A administração da cidade de Curitiba utilizou suas redes sociais para informar que as mães de bebês reborn não têm acesso a assentos preferenciais no transporte público. Esses bonecos hiper-realistas, elaborados manualmente com silicone, vinil e outros materiais, tornaram-se uma verdadeira sensação no Brasil. Na capital paranaense, existe até uma maternidade dedicada a esses bebês reborn. O comunicado foi feito na quinta-feira (15/5) tanto no Instagram quanto no X.
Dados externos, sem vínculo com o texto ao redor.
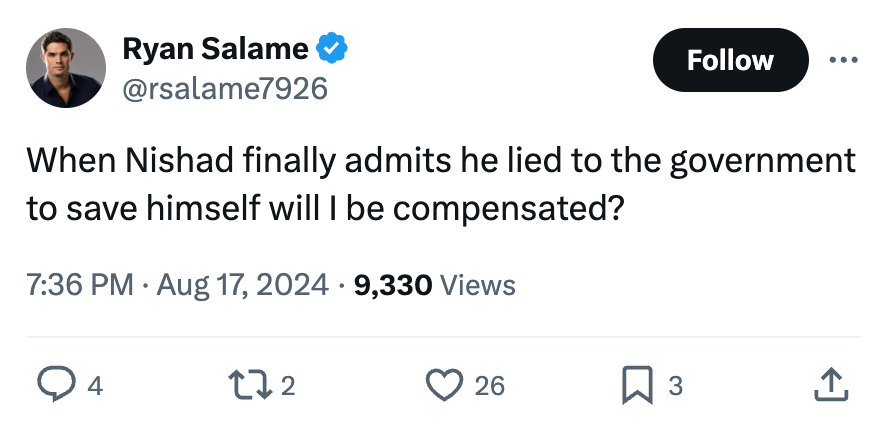Click the word "government" in the tweet
The width and height of the screenshot is (890, 428).
[762, 162]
No post, a prefeitura ressaltou que “compreende o apego”, mas que os assentos preferenciais são reservados para grupos prioritários. Isso inclui pessoas obesas, crianças de colo, gestantes, idosos, pessoas com deficiência e indivíduos do espectro autista. “Os reborns são adoráveis, mas não têm direito a um lugar no transporte, tá?”, afirmou a prefeitura na publicação.
Nos últimos dias, a popularidade dos reborns gerou bastante discussão no Brasil. Um projeto de lei que estabelece o Dia da Cegonha Reborn no calendário oficial do Rio de Janeiro foi aprovado pelos vereadores, e há espaços como a maternidade de bonecas em Curitiba.
No entanto, a maternidade de Curitiba enfrentou críticas após um vídeo de influenciadoras do segmento se tornar viral. No conteúdo, as mulheres participavam de um encontro “role play”, imitando os cuidados que se tem com bebês reais e simulando interações entre as bonecas. Nos comentários, muitos usuários descreveram o local como “bizarro”.
Por serem produzidas artesanalmente, essas bonecas têm preços elevados, variando entre R$ 1,5 mil e R$ 15 mil.